▶ Requirement: Edit the entries below by replacing every occurrence of "Instruction" with "Command", leaving everything else unchanged.

BEGIN Dataset extract

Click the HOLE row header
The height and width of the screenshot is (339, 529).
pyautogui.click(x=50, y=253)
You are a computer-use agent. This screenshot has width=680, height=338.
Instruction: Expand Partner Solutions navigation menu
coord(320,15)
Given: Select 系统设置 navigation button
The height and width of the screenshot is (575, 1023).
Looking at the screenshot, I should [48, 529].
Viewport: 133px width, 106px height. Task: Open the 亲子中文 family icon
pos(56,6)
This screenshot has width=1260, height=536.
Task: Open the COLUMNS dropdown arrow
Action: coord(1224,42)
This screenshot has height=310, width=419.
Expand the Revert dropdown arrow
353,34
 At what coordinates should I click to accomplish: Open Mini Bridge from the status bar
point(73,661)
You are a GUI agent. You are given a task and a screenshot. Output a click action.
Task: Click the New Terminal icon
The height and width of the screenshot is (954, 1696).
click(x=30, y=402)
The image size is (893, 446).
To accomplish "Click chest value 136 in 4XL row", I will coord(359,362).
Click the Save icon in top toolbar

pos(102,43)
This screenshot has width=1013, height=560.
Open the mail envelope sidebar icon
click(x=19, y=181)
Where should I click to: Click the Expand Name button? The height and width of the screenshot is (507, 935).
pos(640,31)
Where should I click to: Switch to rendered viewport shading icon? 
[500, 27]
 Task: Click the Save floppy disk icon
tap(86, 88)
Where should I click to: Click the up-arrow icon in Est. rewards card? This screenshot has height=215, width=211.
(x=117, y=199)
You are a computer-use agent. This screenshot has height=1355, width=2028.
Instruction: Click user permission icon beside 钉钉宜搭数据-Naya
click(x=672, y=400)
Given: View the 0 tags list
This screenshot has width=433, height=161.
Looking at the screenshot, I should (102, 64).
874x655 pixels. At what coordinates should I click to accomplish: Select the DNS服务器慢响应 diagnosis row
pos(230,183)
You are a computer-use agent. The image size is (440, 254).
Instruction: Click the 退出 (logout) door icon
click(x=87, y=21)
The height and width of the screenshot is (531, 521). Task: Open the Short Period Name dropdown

END Dataset extract

▶ Solution:
Click the HOLE row header
The height and width of the screenshot is (339, 529).
pyautogui.click(x=50, y=253)
You are a computer-use agent. This screenshot has width=680, height=338.
Command: Expand Partner Solutions navigation menu
coord(320,15)
Given: Select 系统设置 navigation button
The height and width of the screenshot is (575, 1023).
Looking at the screenshot, I should [48, 529].
Viewport: 133px width, 106px height. Task: Open the 亲子中文 family icon
pos(56,6)
This screenshot has width=1260, height=536.
Task: Open the COLUMNS dropdown arrow
Action: coord(1224,42)
This screenshot has height=310, width=419.
Expand the Revert dropdown arrow
353,34
 At what coordinates should I click to accomplish: Open Mini Bridge from the status bar
point(73,661)
You are a GUI agent. You are given a task and a screenshot. Output a click action.
Task: Click the New Terminal icon
The height and width of the screenshot is (954, 1696).
click(x=30, y=402)
The image size is (893, 446).
To accomplish "Click chest value 136 in 4XL row", I will coord(359,362).
Click the Save icon in top toolbar

pos(102,43)
This screenshot has width=1013, height=560.
Open the mail envelope sidebar icon
click(x=19, y=181)
Where should I click to: Click the Expand Name button? The height and width of the screenshot is (507, 935).
pos(640,31)
Where should I click to: Switch to rendered viewport shading icon? 
[500, 27]
 Task: Click the Save floppy disk icon
tap(86, 88)
Where should I click to: Click the up-arrow icon in Est. rewards card? This screenshot has height=215, width=211.
(x=117, y=199)
You are a computer-use agent. This screenshot has height=1355, width=2028.
Command: Click user permission icon beside 钉钉宜搭数据-Naya
click(x=672, y=400)
Given: View the 0 tags list
This screenshot has width=433, height=161.
Looking at the screenshot, I should (102, 64).
874x655 pixels. At what coordinates should I click to accomplish: Select the DNS服务器慢响应 diagnosis row
pos(230,183)
You are a computer-use agent. The image size is (440, 254).
Command: Click the 退出 (logout) door icon
click(x=87, y=21)
The height and width of the screenshot is (531, 521). Task: Open the Short Period Name dropdown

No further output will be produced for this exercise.